I am really really hoping that one of you will understand
what Google is saying about incoming SMTP connections
<http://mail.google.com/support/bin/answer.py?answer=13287>
and will be able to tell me what to do, what set of things I
need to enable or create (or edit). I am stumbling around
in the dark, since I don't really know sendmail (or the
related protocols), but I'm hoping that the answer is there
and reasonably obvious to one of you sendmail wizards.
In any case I want to thank you very much for taking the
time to read this.
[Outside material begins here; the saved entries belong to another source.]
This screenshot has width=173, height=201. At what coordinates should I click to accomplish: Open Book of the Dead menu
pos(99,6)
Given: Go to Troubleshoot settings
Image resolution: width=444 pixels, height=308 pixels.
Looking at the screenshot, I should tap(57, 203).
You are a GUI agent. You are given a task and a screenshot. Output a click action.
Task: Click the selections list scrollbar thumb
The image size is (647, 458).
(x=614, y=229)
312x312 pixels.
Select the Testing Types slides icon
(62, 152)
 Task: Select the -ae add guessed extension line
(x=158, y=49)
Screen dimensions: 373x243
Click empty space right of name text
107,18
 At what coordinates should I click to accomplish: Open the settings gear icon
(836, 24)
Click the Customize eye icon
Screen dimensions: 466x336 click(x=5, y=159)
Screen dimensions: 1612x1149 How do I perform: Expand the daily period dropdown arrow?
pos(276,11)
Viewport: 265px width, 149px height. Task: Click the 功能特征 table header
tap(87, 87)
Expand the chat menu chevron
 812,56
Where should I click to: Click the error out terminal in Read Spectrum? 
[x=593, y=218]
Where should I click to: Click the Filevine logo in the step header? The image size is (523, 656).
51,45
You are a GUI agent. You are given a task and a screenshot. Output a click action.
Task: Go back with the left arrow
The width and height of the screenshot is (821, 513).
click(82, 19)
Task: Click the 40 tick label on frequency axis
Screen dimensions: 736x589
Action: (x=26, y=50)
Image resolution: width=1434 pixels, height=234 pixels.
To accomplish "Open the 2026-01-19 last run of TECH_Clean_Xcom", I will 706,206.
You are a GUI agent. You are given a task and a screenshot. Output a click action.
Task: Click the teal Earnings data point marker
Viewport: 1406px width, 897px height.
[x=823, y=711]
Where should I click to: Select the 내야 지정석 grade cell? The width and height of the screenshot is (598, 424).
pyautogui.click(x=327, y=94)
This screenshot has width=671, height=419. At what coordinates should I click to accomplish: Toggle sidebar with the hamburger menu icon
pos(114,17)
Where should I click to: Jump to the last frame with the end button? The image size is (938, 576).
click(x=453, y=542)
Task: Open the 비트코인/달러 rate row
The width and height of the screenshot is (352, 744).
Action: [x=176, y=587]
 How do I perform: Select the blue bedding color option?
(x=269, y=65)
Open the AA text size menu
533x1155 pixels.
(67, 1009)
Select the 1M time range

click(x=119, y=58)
I apologize again for its length, but I
didn't know what might matter and what doesn't.
Thank you.
=========================================================
Appendix 1, the unedited (Fedora Core 5) sendmail.mc file
(from "grep -v '^dnl' /etc/mail.orig/sendmail.mc"):
divert(-1)dnl
include(`/usr/share/sendmail-cf/m4/cf.m4')dnl
VERSIONID(`setup for Red Hat Linux')dnl
OSTYPE(`linux')dnl
define(`confDEF_USER_ID',``8:12'')dnl
define(`confTO_CONNECT', `1m')dnl
define(`confTRY_NULL_MX_LIST',true)dnl
define(`confDONT_PROBE_INTERFACES',true)dnl
define(`PROCMAIL_MAILER_PATH',`/usr/bin/procmail')dnl
define(`ALIAS_FILE', `/etc/aliases')dnl
define(`STATUS_FILE', `/var/log/mail/statistics')dnl
define(`UUCP_MAILER_MAX', `2000000')dnl
define(`confUSERDB_SPEC', `/etc/mail/userdb.db')dnl
define(`confPRIVACY_FLAGS',
`authwarnings,novrfy,noexpn,restrictqrun')dnl
define(`confAUTH_OPTIONS', `A')dnl
define(`confTO_IDENT', `0')dnl
FEATURE(`no_default_msa',`dnl')dnl
FEATURE(`smrsh',`/usr/sbin/smrsh')dnl
FEATURE(`mailertable',`hash -o /etc/mail/mailertable.db')dnl
FEATURE(`virtusertable',`hash -o /etc/mail/virtusertable.db')dnl
FEATURE(redirect)dnl
FEATURE(always_add_domain)dnl
FEATURE(use_cw_file)dnl
FEATURE(use_ct_file)dnl
FEATURE(local_procmail,`',`procmail -t -Y -a $h -d $u')dnl
FEATURE(`access_db',`hash -T<TMPF> -o /etc/mail/access.db')dnl
FEATURE(`blacklist_recipients')dnl
EXPOSED_USER(`root')dnl
DAEMON_OPTIONS(`Port=smtp,Addr=127.0.0.1, Name=MTA')dnl
FEATURE(`accept_unresolvable_domains')dnl
LOCAL_DOMAIN(`localhost.localdomain')dnl
MAILER(smtp)dnl
MAILER(procmail)dnl
.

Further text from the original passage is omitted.